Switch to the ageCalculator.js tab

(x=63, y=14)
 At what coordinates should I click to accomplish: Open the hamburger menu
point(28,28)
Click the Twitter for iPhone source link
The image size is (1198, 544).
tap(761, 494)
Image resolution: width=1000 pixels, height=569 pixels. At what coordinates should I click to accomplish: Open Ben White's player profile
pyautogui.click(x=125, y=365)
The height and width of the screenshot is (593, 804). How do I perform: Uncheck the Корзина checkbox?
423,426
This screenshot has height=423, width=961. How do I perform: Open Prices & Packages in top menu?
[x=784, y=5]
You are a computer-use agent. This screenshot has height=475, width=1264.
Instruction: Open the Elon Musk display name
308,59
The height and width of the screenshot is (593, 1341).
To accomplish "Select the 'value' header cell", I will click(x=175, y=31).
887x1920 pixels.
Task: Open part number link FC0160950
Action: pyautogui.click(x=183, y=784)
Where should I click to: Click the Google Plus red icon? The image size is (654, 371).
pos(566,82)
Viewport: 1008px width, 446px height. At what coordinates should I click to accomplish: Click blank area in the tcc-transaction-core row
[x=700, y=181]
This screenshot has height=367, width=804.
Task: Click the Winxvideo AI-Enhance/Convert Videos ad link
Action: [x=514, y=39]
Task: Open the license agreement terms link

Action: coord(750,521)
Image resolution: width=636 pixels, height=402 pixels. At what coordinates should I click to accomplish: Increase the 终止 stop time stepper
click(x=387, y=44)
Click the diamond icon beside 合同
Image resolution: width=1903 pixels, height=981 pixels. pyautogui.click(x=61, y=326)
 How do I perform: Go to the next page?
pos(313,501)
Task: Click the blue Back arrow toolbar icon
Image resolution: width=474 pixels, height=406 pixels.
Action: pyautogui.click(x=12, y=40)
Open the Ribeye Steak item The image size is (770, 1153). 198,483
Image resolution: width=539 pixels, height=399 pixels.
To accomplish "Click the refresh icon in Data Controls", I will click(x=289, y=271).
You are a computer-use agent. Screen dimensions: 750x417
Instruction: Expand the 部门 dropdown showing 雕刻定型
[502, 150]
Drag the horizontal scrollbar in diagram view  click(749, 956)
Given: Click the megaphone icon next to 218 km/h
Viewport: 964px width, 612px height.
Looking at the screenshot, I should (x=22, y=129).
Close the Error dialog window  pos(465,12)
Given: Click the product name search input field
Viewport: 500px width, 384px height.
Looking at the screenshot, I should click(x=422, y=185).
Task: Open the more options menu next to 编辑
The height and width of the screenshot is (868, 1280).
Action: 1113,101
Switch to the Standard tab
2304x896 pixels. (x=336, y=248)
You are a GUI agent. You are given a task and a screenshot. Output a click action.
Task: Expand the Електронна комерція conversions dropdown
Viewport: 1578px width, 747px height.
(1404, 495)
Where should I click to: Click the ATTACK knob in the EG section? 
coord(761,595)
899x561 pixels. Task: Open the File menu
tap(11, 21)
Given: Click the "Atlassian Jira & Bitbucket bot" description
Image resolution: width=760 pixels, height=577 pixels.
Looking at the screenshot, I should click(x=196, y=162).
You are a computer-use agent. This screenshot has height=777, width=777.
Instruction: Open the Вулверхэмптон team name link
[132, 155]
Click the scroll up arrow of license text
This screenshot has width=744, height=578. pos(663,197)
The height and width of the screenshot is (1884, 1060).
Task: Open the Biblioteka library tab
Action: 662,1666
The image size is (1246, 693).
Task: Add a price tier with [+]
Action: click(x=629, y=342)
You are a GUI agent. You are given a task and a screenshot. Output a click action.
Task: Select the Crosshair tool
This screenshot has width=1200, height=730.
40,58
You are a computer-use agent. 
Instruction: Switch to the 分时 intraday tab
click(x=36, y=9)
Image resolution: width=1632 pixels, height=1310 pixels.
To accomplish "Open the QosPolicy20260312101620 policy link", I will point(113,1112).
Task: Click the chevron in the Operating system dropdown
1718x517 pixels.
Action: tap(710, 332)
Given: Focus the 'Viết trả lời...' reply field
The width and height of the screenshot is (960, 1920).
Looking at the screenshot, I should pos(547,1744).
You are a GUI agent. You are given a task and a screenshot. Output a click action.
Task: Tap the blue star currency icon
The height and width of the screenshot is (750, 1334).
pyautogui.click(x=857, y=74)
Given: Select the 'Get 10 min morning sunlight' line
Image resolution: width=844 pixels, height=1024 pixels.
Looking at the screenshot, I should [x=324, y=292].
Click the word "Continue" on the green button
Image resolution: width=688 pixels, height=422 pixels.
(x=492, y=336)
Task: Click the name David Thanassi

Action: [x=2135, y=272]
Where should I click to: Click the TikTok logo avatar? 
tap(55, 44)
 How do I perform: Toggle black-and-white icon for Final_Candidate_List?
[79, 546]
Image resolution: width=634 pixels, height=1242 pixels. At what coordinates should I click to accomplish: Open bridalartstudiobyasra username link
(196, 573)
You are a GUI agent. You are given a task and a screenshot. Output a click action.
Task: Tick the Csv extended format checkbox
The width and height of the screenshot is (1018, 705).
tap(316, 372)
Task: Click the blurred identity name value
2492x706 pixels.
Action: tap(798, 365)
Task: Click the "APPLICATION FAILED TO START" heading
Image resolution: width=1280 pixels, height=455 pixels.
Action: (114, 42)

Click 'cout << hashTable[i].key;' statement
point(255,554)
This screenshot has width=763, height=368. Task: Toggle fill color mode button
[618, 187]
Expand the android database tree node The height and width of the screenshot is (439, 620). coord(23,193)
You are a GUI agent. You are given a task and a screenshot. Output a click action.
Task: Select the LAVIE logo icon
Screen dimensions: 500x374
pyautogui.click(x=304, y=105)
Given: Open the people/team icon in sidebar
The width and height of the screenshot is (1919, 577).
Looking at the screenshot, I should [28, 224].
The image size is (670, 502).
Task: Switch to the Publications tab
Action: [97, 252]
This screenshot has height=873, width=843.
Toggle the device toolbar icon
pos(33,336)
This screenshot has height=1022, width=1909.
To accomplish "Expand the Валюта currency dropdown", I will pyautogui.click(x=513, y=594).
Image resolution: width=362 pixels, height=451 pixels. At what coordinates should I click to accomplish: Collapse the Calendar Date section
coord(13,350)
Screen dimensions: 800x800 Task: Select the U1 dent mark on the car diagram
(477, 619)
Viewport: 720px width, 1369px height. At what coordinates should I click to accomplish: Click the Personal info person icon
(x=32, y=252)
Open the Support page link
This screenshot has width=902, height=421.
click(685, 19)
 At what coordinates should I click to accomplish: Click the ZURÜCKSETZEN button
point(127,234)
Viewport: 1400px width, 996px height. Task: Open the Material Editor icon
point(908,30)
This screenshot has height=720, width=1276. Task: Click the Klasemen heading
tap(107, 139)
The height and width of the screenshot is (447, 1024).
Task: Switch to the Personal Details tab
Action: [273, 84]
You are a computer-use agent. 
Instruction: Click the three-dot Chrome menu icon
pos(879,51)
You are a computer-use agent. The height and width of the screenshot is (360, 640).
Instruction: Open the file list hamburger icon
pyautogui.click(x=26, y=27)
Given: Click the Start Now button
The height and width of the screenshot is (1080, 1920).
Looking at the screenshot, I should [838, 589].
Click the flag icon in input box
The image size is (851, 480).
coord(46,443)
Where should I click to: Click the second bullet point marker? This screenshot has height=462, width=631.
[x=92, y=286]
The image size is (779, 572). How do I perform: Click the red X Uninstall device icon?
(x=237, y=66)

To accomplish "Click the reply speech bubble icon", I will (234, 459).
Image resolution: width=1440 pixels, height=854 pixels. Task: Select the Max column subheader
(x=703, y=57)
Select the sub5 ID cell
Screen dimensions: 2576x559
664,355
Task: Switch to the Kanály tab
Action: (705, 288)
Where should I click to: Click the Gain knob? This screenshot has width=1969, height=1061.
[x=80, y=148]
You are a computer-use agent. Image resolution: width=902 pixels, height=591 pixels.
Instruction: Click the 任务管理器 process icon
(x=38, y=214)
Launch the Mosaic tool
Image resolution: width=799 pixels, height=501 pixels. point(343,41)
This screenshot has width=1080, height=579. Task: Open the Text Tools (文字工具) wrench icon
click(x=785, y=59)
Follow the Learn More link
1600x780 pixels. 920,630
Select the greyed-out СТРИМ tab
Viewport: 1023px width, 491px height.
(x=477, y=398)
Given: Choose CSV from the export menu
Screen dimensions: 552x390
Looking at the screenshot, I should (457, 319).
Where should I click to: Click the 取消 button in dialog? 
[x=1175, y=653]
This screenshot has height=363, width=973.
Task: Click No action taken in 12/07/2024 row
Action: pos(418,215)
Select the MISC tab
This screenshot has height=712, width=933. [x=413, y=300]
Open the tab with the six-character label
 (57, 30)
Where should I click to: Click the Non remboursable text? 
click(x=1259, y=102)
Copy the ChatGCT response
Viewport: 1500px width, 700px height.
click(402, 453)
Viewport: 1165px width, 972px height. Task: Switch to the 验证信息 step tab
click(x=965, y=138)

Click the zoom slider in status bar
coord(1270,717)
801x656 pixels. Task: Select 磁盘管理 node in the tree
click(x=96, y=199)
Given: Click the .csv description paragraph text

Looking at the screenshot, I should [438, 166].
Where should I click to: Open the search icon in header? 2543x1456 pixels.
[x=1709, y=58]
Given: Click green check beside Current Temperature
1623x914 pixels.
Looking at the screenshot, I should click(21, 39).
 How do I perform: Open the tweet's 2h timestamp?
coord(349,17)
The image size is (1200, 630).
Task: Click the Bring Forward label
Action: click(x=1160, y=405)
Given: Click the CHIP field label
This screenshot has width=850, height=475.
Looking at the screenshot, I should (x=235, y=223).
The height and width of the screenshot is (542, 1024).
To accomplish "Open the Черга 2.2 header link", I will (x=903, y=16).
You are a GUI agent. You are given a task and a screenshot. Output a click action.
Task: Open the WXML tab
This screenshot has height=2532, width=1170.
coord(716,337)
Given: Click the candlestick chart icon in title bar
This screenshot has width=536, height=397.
-=-=-
• _Directions for this task_: The word is "computer". Copy every line above where it appears.

• _Output of the task_:
You are a computer-use agent. This screenshot has height=475, width=1264.
You are a computer-use agent. Screen dimensions: 750x417
You are a computer-use agent. This screenshot has height=777, width=777.
You are a computer-use agent. 
You are a computer-use agent. 
You are a computer-use agent. The height and width of the screenshot is (360, 640).
You are a computer-use agent. Image resolution: width=902 pixels, height=591 pixels.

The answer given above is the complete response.